* **Your goal**
Begin at the line where "Task: Select the 直接提取文本 tab" appears and reproduce exactly every line through the end of the data below, both included, skipping pictures.

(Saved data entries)
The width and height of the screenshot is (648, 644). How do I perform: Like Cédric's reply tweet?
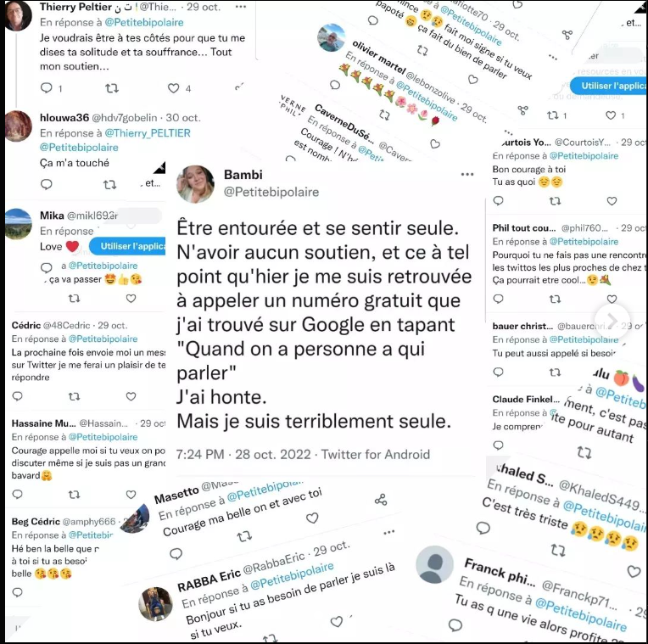pyautogui.click(x=131, y=396)
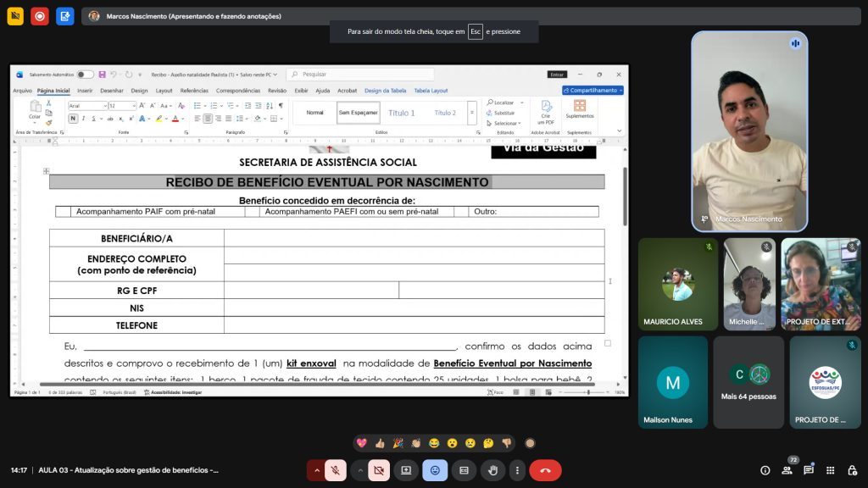Click the raise hand icon
The height and width of the screenshot is (488, 868).
pyautogui.click(x=492, y=470)
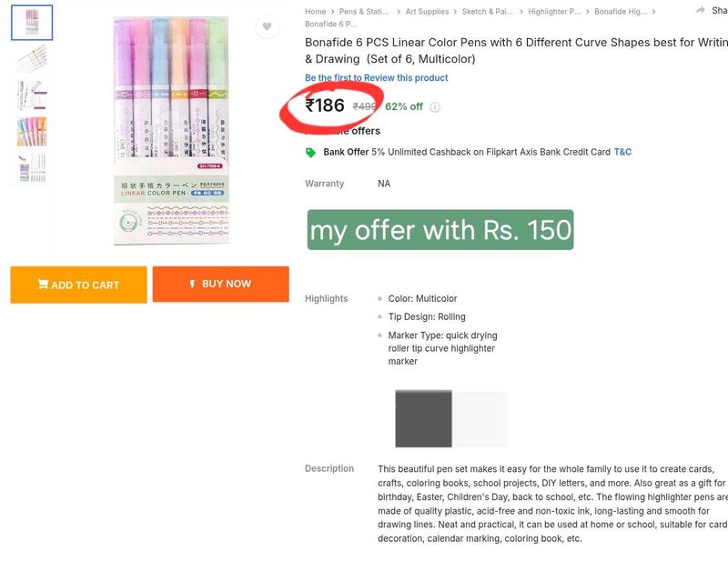Open the discount info tooltip icon
This screenshot has height=561, width=728.
433,106

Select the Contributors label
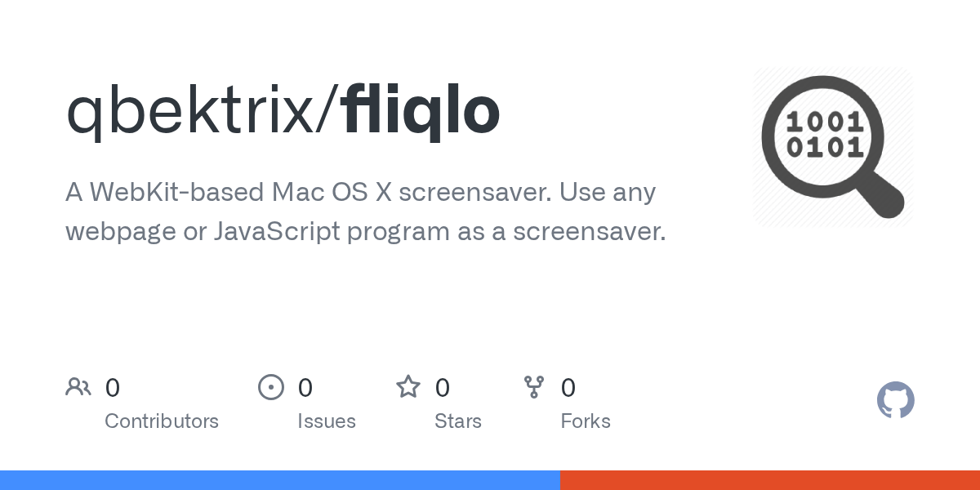pyautogui.click(x=162, y=421)
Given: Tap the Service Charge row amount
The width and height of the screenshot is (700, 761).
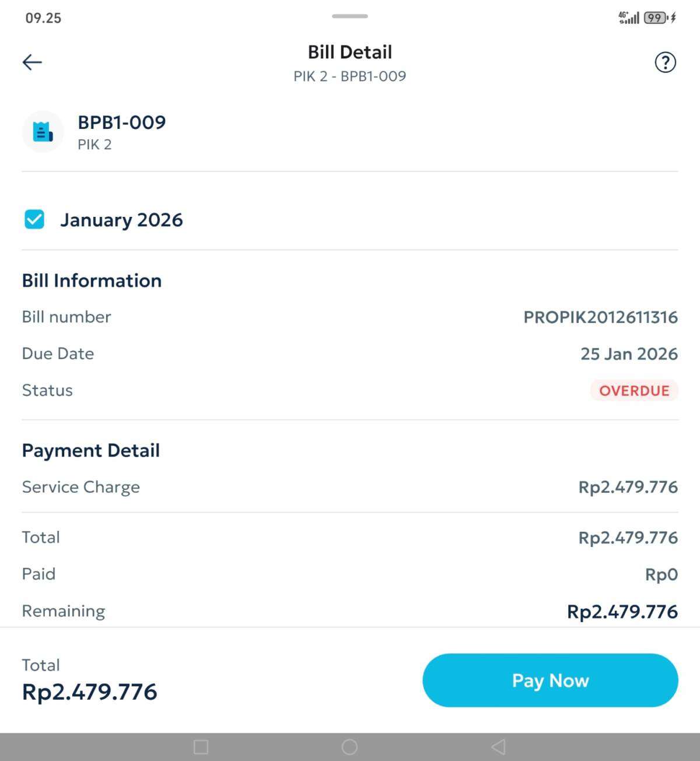Looking at the screenshot, I should [628, 487].
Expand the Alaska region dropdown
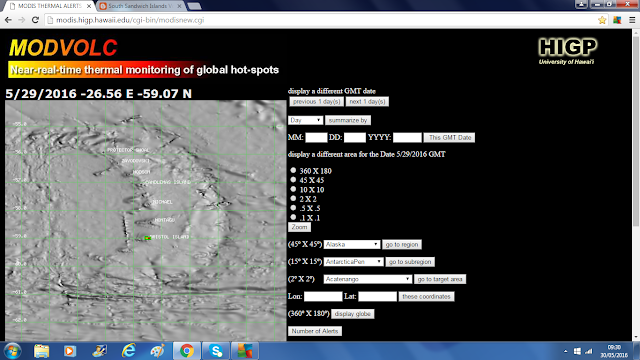The image size is (640, 360). coord(352,244)
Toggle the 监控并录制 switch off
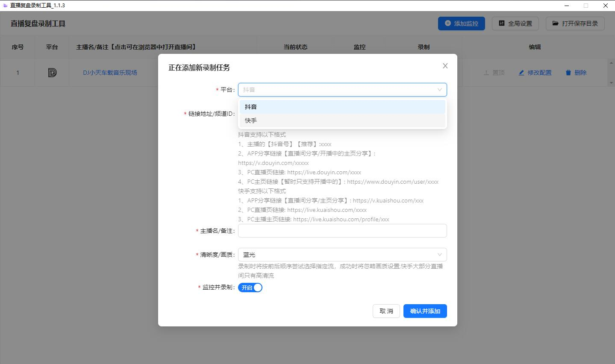Viewport: 615px width, 364px height. coord(250,288)
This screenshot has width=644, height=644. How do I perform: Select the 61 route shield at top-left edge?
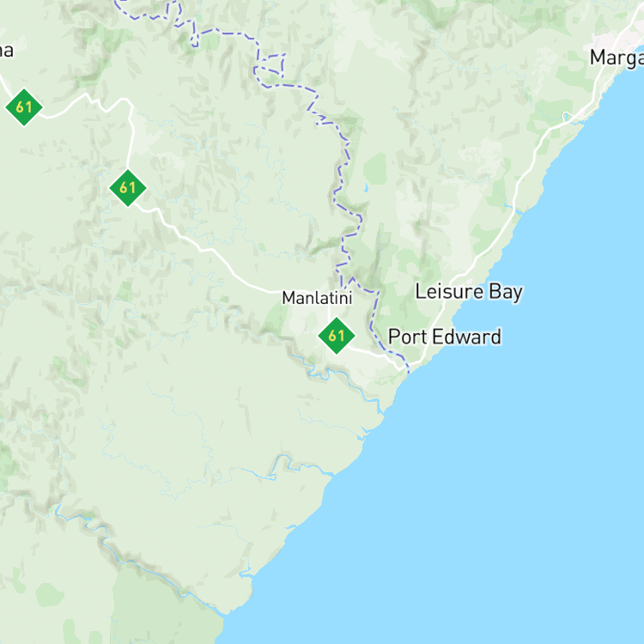[24, 107]
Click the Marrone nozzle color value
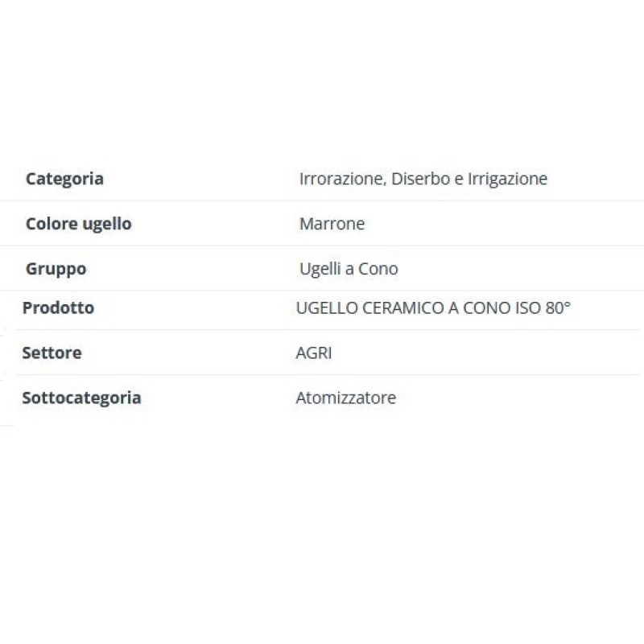Image resolution: width=644 pixels, height=644 pixels. click(332, 224)
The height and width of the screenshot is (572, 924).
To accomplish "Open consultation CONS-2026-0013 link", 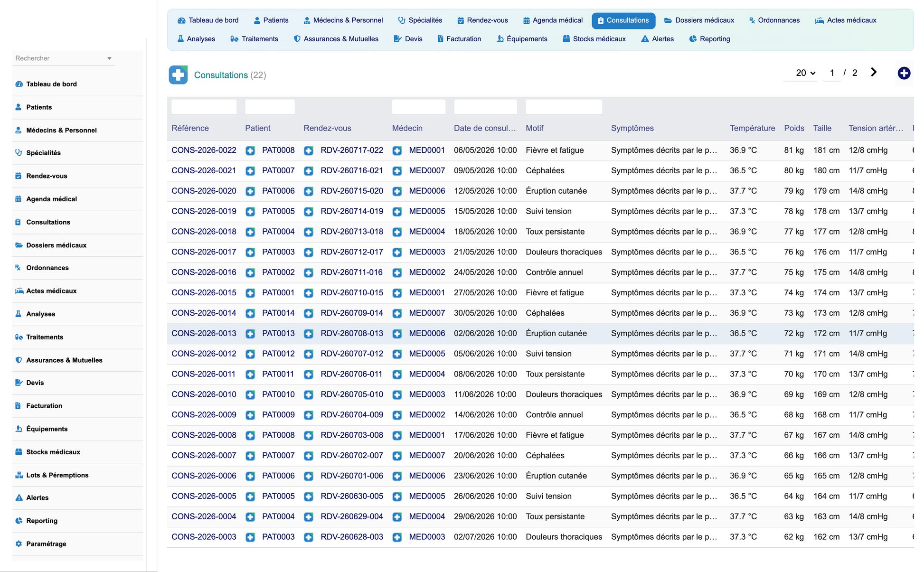I will [204, 333].
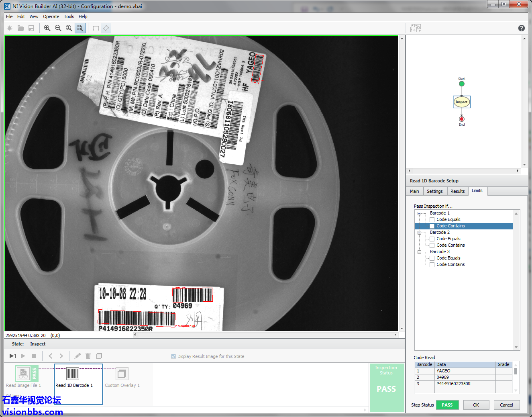Image resolution: width=532 pixels, height=417 pixels.
Task: Select the Zoom 1:1 icon
Action: click(69, 28)
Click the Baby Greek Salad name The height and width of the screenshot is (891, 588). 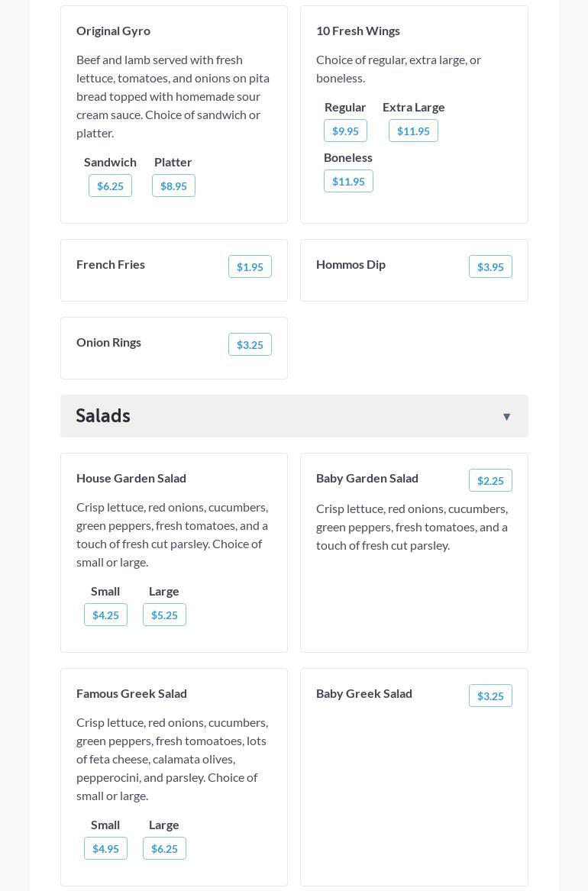pyautogui.click(x=364, y=693)
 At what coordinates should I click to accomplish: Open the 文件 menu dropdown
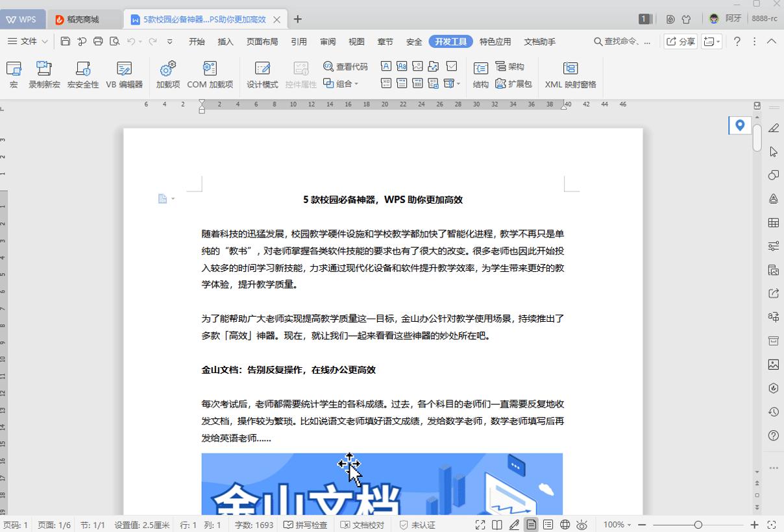click(x=31, y=41)
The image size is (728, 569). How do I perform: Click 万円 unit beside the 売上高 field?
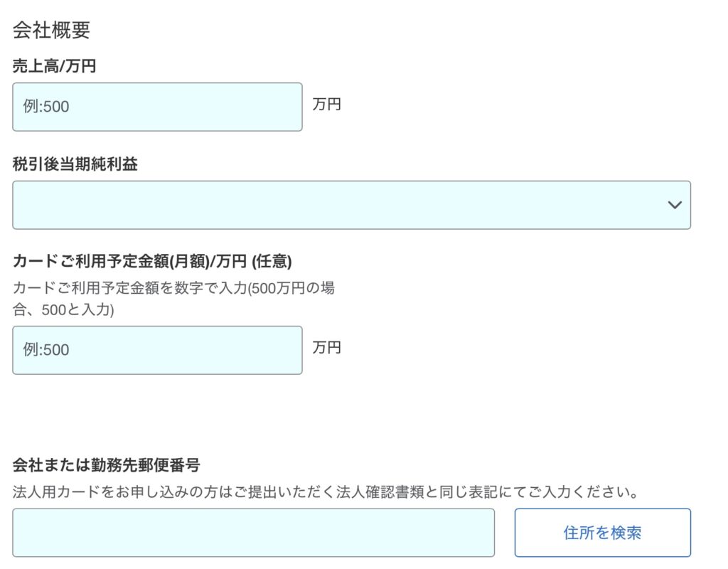point(327,105)
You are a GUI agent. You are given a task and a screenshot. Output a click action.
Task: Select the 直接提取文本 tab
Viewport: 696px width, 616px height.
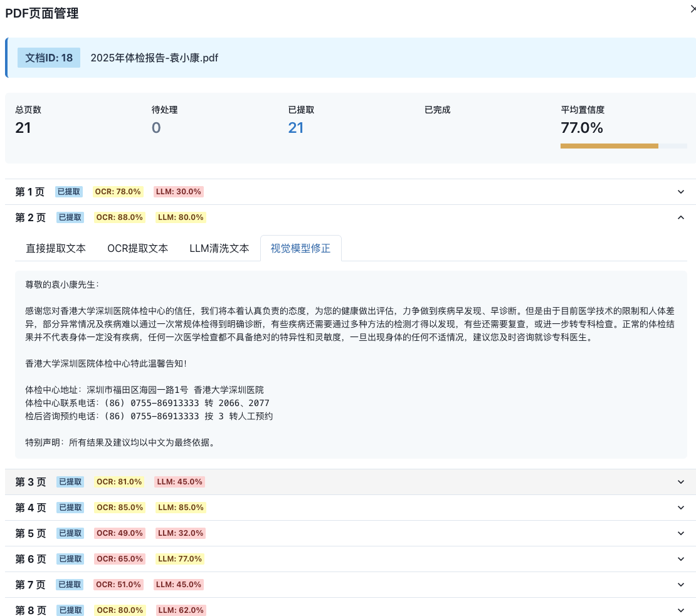[56, 248]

* **Response box**
Task: Select the 直接提取文本 tab
Viewport: 696px width, 616px height.
[56, 248]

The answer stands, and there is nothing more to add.